[Stored records]
........

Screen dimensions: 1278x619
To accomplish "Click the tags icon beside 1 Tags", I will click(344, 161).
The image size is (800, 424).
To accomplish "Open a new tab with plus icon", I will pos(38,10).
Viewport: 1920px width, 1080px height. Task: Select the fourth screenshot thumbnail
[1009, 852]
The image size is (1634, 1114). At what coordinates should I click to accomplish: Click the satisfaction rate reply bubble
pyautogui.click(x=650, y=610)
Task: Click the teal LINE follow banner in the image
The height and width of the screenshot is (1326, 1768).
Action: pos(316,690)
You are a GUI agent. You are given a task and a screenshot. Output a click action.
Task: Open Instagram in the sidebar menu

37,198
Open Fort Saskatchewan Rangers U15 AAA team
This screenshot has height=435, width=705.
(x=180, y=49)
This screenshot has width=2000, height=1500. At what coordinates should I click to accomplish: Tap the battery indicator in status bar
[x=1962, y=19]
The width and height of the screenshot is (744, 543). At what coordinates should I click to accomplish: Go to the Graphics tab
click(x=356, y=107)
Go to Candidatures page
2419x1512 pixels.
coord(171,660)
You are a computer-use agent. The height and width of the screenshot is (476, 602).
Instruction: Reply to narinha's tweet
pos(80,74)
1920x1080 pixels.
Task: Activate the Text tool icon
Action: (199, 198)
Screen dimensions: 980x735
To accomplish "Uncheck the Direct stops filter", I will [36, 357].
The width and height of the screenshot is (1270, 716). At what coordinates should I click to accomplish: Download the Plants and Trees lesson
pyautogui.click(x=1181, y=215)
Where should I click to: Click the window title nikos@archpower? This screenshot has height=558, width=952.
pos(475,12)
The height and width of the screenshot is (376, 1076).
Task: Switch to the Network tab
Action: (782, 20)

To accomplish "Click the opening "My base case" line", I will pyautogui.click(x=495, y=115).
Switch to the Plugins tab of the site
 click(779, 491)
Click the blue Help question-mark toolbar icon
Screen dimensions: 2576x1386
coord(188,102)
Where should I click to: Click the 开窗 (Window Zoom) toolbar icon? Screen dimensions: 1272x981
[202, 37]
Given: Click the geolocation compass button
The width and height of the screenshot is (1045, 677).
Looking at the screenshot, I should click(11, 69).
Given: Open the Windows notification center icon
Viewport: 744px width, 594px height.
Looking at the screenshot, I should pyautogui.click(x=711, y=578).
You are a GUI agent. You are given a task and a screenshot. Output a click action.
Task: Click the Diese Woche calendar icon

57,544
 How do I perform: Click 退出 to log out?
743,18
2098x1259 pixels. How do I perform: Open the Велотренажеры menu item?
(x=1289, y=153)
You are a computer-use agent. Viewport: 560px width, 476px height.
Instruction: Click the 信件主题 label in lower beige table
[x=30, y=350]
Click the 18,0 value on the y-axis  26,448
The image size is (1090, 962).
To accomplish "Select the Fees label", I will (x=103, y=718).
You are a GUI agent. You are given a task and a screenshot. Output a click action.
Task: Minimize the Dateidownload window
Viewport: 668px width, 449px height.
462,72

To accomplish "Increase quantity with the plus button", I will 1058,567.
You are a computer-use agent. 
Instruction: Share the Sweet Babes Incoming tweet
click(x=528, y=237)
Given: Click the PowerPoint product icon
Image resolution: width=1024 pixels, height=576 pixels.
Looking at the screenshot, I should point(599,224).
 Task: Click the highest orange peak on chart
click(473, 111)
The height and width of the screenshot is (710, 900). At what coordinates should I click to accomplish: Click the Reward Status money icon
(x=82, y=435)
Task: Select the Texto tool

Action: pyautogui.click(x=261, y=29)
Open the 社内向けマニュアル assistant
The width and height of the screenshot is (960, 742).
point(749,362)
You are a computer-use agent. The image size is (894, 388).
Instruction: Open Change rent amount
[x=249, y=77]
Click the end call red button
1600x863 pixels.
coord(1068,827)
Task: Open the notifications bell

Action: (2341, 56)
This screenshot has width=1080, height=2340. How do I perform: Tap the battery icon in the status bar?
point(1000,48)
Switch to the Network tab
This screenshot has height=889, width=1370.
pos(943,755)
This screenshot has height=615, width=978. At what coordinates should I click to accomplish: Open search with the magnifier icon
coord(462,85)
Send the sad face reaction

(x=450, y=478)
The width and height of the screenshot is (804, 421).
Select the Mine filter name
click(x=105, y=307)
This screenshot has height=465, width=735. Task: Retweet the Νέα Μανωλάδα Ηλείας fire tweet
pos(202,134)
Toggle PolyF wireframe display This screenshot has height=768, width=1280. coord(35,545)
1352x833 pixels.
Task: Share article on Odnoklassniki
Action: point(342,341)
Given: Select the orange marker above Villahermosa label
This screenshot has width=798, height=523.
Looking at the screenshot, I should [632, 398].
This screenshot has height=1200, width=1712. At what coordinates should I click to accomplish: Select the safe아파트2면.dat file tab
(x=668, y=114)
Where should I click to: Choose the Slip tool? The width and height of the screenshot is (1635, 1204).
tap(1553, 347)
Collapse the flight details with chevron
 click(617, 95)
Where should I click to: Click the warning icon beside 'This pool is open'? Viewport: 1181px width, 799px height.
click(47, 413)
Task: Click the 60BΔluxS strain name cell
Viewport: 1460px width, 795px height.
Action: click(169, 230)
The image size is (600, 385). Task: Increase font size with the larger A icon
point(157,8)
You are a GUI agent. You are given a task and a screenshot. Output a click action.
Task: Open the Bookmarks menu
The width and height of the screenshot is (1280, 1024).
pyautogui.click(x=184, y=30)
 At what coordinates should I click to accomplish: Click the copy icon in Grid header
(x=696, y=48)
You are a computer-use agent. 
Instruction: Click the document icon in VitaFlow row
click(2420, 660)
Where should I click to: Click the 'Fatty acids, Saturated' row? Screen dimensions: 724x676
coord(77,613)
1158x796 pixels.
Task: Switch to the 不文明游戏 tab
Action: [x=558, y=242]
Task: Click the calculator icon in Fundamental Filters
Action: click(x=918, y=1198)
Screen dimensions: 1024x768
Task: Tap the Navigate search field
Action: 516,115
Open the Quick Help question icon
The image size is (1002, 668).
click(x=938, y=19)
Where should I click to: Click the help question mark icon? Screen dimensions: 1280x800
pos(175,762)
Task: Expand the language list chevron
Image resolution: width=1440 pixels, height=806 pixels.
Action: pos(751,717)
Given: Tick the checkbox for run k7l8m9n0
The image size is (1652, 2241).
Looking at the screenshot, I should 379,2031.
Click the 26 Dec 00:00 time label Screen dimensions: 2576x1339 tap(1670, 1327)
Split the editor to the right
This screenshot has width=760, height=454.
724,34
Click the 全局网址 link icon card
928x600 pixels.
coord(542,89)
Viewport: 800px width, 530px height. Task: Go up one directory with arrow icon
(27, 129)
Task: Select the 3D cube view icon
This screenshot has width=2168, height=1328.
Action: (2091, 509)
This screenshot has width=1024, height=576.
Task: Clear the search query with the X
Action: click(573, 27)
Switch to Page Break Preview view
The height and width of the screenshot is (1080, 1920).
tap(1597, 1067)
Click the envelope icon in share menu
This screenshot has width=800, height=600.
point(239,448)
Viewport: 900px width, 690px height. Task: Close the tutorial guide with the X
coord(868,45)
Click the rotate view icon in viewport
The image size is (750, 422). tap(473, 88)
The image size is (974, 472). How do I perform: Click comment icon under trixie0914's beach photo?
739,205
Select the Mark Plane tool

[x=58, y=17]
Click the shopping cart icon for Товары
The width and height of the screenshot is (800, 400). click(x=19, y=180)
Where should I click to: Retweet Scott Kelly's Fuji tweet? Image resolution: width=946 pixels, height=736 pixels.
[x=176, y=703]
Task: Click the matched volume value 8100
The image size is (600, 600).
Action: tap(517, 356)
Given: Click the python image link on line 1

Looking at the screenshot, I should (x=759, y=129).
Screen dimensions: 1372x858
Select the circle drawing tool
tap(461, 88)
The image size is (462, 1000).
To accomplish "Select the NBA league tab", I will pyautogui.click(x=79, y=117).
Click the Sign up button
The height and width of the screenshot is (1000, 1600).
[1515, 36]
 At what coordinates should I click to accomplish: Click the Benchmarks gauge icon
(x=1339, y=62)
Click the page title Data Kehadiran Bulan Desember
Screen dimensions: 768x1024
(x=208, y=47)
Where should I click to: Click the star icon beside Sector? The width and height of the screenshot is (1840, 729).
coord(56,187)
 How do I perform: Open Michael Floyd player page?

........

◆ Problem statement
Please repeat the rows from the line with "You are a computer-use agent. The image" up to and including the line with "pos(943,755)".

◆ Written answer
You are a computer-use agent. The image size is (894, 388).
Instruction: Open Change rent amount
[x=249, y=77]
Click the end call red button
1600x863 pixels.
coord(1068,827)
Task: Open the notifications bell

Action: (2341, 56)
This screenshot has width=1080, height=2340. How do I perform: Tap the battery icon in the status bar?
point(1000,48)
Switch to the Network tab
This screenshot has height=889, width=1370.
pos(943,755)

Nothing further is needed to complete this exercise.